**Page**
⁂
The Intellect Law Group
PATENTS - PROVISIONAL - continued

The provisional application is intended to afford U.S. inventors the same twelve month period in which to replace the provisional application (a placeholder) with a non-provisional patent application. Like everything else, it has its advantages and disadvantages.

The filing fee for a provisional application is $75.00 instead of $395.00 for a small entity. The provisional also secures an inventors place in line but does not start the time period running on the patent term. It does not require the submission of claims, the more technically challenging aspect of patent drafting, and so encourages self-filing. Acting as a placeholder, it gives the inventor time to further refine the invention, test the marketability of the invention, disclose the invention to third parties without fear of losing rights, and provide the time to secure proper patent counsel and provide counsel time to draft the best possible non-provisional application without fear of an earlier filing by a competitor.
⁂
**What you will do**
A) In the page on provisional patent applications, what is the filing fee for a provisional application for a small entity?
B) Pick up the provisional patent application text after its last sentence and continue it.

**Given information**
⁂
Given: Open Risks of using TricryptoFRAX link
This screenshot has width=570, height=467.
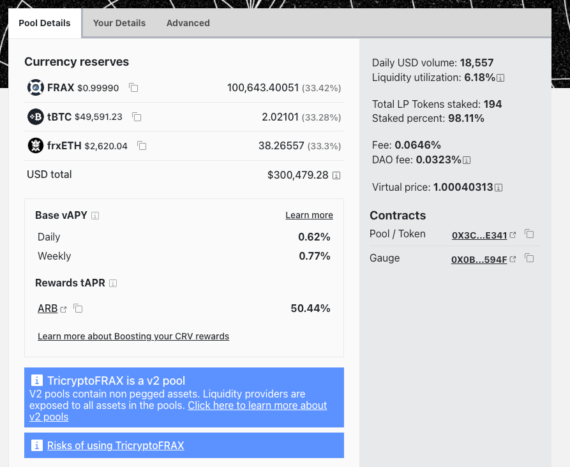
⁂
**Final answers**
A) $75.00

B)
Nevertheless, some of these same advantages also work to the disadvantage of the inventor. The filing date of the provisional application starts the clock ticking on the 18 month publication date. Consequently, six months after filing a non-provisional patent application, the world will have published notice of the patent application. More seriously, it starts the clock ticking on the need to file in foreign countries to protect patent rights. If, after additional consideration, the invention is not subject to protection as a utility patent, the provisional application cannot act to provide the earlier filing date for a later filed non-provisional design patent application. In this instance, the cost savings and lack of necessity to draw claims inherent in a provisional application is lost as an advantage to any design patent application. Finally, and most important, a provisional application only protects that which is disclosed. Information not disclosed, or inadequately disclosed, in the provisional application, is not subject to the earlier filing date. The marketing or sale of a product on the assumption that it is subject to protection by a provisional filing may lead to lost patent rights when the application is later determined to have not adequately disclosed the commercially valuable elements of the invention. For this single reason, the promise of an informal provisional application falls short. Any provisional should be treated with the same respect as the non-provisional application anticipated to follow it.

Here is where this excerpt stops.